REQUEST → Copy the records below word for word, keeping every line as it stands.

--- BEGIN ---

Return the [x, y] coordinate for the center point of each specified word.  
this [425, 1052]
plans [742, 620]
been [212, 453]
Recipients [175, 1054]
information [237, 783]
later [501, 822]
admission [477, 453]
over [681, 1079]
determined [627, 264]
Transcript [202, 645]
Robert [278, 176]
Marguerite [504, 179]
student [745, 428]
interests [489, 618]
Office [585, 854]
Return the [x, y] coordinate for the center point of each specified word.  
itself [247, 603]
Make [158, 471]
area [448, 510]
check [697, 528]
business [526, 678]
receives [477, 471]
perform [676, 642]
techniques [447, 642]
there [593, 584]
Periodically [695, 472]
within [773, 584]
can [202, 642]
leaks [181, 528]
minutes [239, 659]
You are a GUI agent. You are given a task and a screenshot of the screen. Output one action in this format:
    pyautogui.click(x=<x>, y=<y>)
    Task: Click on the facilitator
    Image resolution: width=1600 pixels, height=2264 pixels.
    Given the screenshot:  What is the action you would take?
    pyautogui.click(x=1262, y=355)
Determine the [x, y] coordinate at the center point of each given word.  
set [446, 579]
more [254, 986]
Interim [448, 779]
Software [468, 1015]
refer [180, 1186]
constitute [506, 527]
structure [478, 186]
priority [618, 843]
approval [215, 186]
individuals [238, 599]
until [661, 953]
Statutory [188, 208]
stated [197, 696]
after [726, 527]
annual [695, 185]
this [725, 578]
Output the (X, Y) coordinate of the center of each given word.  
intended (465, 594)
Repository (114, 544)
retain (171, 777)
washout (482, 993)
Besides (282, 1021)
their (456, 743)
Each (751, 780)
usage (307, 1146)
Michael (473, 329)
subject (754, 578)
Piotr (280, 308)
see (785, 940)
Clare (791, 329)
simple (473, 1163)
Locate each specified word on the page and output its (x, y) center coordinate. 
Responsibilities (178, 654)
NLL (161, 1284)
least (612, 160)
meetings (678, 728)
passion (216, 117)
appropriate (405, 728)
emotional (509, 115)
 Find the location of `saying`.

--- END ---

WRITTEN ANSWER →
Return the [x, y] coordinate for the center point of each specified word.  
this [425, 1052]
plans [742, 620]
been [212, 453]
Recipients [175, 1054]
information [237, 783]
later [501, 822]
admission [477, 453]
over [681, 1079]
determined [627, 264]
Transcript [202, 645]
Robert [278, 176]
Marguerite [504, 179]
student [745, 428]
interests [489, 618]
Office [585, 854]
Return the [x, y] coordinate for the center point of each specified word.  
itself [247, 603]
Make [158, 471]
area [448, 510]
check [697, 528]
business [526, 678]
receives [477, 471]
perform [676, 642]
techniques [447, 642]
there [593, 584]
Periodically [695, 472]
within [773, 584]
can [202, 642]
leaks [181, 528]
minutes [239, 659]
You are a GUI agent. You are given a task and a screenshot of the screen. Output one action in this format:
    pyautogui.click(x=<x>, y=<y>)
    Task: Click on the facilitator
    Image resolution: width=1600 pixels, height=2264 pixels.
    Given the screenshot:  What is the action you would take?
    pyautogui.click(x=1262, y=355)
Determine the [x, y] coordinate at the center point of each given word.  
set [446, 579]
more [254, 986]
Interim [448, 779]
Software [468, 1015]
refer [180, 1186]
constitute [506, 527]
structure [478, 186]
priority [618, 843]
approval [215, 186]
individuals [238, 599]
until [661, 953]
Statutory [188, 208]
stated [197, 696]
after [726, 527]
annual [695, 185]
this [725, 578]
Output the (X, Y) coordinate of the center of each given word.  
intended (465, 594)
Repository (114, 544)
retain (171, 777)
washout (482, 993)
Besides (282, 1021)
their (456, 743)
Each (751, 780)
usage (307, 1146)
Michael (473, 329)
subject (754, 578)
Piotr (280, 308)
see (785, 940)
Clare (791, 329)
simple (473, 1163)
Locate each specified word on the page and output its (x, y) center coordinate. 
Responsibilities (178, 654)
NLL (161, 1284)
least (612, 160)
meetings (678, 728)
passion (216, 117)
appropriate (405, 728)
emotional (509, 115)
 Find the location of `saying`.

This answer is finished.